## Goal of the exercise
Rewrite the listing from the line that contains "Select the orange Balc Rail position label" through the line that contains "tap(164, 164)", replacing "accomplish" with "complete" and keeping everything else the same.
------ Stored data ------
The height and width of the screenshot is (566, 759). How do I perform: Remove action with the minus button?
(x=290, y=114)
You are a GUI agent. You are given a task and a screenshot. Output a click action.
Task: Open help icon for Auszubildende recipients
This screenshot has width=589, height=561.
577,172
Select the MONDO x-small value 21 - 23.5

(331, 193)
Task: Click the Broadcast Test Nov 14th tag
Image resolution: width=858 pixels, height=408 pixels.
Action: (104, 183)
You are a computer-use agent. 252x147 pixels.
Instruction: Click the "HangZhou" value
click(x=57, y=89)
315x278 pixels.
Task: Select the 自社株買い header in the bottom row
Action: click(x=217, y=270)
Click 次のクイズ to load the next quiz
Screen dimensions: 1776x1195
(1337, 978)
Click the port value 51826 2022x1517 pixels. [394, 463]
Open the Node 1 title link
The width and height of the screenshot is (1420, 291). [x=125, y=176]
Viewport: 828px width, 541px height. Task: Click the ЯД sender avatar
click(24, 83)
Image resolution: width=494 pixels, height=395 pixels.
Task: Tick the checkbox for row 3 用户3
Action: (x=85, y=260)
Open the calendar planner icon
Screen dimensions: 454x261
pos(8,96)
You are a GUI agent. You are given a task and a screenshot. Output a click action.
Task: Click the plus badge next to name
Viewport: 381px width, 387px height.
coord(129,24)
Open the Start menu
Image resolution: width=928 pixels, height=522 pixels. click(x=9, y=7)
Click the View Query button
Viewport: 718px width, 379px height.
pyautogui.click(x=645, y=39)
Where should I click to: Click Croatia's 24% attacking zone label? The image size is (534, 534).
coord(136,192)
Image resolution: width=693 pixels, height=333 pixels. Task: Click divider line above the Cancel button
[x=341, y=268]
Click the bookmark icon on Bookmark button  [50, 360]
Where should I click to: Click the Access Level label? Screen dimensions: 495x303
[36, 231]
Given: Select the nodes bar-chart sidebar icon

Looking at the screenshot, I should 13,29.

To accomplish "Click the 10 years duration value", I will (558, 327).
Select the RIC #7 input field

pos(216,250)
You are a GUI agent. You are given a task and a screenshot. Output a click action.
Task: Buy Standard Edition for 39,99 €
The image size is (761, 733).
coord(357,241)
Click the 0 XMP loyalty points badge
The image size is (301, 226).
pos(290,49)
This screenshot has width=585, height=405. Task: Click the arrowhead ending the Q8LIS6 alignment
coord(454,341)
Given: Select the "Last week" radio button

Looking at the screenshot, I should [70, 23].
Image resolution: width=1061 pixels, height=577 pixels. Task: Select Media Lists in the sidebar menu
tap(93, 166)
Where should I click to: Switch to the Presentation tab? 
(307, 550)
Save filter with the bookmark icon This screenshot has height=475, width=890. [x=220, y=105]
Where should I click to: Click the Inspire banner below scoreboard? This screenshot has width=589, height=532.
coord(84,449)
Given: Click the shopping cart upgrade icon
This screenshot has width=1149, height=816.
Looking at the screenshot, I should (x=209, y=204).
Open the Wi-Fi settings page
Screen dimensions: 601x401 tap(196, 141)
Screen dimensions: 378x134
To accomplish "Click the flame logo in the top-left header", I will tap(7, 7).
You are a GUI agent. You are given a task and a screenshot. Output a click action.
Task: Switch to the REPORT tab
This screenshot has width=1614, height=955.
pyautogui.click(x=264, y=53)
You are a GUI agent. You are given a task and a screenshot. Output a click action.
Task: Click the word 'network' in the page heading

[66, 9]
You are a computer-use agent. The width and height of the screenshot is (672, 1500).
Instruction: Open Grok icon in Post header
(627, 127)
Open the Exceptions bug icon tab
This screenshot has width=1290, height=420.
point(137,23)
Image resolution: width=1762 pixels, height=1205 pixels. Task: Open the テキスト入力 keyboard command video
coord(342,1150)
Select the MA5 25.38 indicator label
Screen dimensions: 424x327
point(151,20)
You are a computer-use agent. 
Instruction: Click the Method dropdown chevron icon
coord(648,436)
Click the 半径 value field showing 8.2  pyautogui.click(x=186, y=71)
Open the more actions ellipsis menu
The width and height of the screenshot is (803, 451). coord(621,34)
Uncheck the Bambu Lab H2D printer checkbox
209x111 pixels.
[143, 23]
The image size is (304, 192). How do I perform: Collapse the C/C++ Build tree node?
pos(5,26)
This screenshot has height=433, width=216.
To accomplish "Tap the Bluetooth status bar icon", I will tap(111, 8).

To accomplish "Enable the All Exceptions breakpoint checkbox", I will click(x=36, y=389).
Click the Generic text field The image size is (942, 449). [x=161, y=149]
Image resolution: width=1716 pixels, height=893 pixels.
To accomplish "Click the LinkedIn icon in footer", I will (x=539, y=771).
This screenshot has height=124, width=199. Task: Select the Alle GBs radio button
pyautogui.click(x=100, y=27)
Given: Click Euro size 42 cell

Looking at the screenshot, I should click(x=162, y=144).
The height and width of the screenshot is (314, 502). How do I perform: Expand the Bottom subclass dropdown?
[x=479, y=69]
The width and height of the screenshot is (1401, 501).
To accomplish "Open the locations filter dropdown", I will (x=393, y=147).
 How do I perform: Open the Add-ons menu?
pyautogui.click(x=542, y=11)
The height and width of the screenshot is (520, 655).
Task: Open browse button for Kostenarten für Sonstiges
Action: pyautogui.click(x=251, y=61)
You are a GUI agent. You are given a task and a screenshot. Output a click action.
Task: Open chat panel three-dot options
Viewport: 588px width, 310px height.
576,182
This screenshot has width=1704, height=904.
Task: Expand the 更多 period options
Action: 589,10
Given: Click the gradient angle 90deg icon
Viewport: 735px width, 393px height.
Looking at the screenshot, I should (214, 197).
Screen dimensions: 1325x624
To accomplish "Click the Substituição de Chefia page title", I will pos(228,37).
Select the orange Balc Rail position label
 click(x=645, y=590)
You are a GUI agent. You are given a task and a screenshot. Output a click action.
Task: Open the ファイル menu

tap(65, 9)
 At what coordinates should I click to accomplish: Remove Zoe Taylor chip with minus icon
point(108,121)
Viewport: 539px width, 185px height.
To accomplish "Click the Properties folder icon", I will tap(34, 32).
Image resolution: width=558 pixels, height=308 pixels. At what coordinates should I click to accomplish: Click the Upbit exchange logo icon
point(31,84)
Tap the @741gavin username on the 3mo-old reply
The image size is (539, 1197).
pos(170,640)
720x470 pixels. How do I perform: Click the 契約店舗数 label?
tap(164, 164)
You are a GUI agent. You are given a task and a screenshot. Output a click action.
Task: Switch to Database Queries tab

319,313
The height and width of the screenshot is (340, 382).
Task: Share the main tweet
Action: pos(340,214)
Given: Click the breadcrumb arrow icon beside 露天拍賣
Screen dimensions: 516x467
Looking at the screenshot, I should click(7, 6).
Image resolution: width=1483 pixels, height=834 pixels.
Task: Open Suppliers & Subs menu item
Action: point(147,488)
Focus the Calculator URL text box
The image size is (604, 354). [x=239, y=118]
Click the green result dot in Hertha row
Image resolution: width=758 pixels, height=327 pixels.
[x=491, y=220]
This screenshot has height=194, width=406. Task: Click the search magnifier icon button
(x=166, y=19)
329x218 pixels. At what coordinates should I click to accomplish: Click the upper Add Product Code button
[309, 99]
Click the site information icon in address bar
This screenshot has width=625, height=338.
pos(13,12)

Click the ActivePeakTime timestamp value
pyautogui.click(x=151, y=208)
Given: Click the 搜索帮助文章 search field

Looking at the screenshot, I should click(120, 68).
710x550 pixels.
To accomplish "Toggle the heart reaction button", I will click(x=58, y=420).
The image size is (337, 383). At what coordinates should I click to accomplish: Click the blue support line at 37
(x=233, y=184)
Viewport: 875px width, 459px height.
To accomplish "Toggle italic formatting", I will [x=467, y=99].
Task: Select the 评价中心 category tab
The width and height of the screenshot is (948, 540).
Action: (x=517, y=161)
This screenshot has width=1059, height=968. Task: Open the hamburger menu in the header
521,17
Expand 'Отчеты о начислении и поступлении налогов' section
------
## Finished answer
Select the orange Balc Rail position label
 click(x=645, y=590)
You are a GUI agent. You are given a task and a screenshot. Output a click action.
Task: Open the ファイル menu

tap(65, 9)
 At what coordinates should I click to complete: Remove Zoe Taylor chip with minus icon
point(108,121)
Viewport: 539px width, 185px height.
To complete "Click the Properties folder icon", I will tap(34, 32).
Image resolution: width=558 pixels, height=308 pixels. At what coordinates should I click to complete: Click the Upbit exchange logo icon
point(31,84)
Tap the @741gavin username on the 3mo-old reply
The image size is (539, 1197).
pos(170,640)
720x470 pixels. How do I perform: Click the 契約店舗数 label?
tap(164, 164)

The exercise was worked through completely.